やばい、このまま走っても絶対間に合わない。ええい。一か八かに賭けよう。
「【タックルデプロイメント】【キャスト】【メタル】」
一か八かで、釣り竿で少女をこちらに寄せて、守ろうとした。
かかった
針が上手くかかった、が重くてなかなか寄せられない。下から上じゃなくて、横移動だからなおさらだ。いきなり横から飛んできた針と糸に男たちは驚いて、こちらの方に振り向く。このチャンスしかない。そうだ、釣り上げるならあの能力が有効かもしれない。
「【フィッシング】」
序盤に手に入れたが、いうほど使い道が無かったこの能力。自動でリールがすごい速さで巻き上げられていく。あっという間にこちらに少女が引き寄せられた。
「大丈夫だった?」
僕が尋ねると
「助けてくれてありがとうございます。急に絡まれて怖かったです」
と少女は返した。僕が少女を逃すと、男たちは、邪魔すんな、割り込むな、などと言ってこちらに来た。
やばい、助けたはいいがその後は考えてなかった。いや。でも大丈夫だろう。このスキルで人を助けられたんだ。他にも使えるのだろう。
自分を言い聞かせて立ち向かう。
先手必勝!
「【インビジブル】【ステルス】【キャスト】」
見えず、気配もない針と糸に困惑する男たち。いきなり飛んできて引っ張られる。
「まじか。がちでできるとは思わなかった」
何分も経たないうちに制圧してしまった。今、男たちは硬度の上げられた釣り糸で縛られている。

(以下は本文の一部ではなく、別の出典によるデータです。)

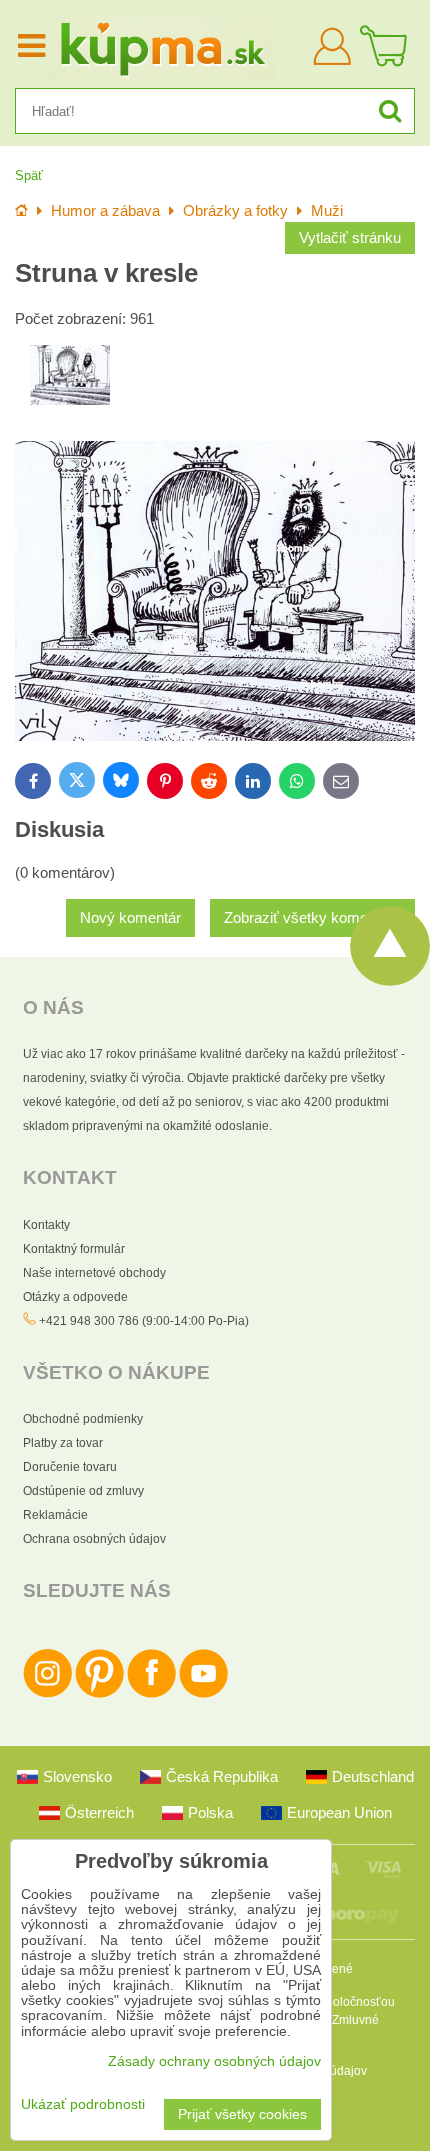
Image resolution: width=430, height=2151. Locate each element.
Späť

少しして、警察らしき人たちがその男たちを連れて行った。これで一件落着。釣り具を釣り以外で使うのはなんだか妙な気分だ。人を釣ったということでいいだろう。
スキルページを開くと新たな能力が開放されていた。
隠し能力【エクスパンション】
「隠し能力? そんなものあるのか。さて、どんな能力だろう」
【エクスパンション】全ての能力を釣り関連以外にも拡張して使用できる。
常時発動
「釣り関連以外にも使える? どういうことだ?」
釣り具以外にも使えるってことは【インビジブル】で姿を消せたりするのか? わからないが、自分の姿を見えんなくなるのを想像して使ってみる。
なんだか変化を感じない。そう思っていると鏡が目に映った。
しかし、自分の姿は映らない。周りの人もここにいることに気づいていないようだ。
そういうことね。これは便利そうだ。
納得をして、アネットさんを探すのを再開した。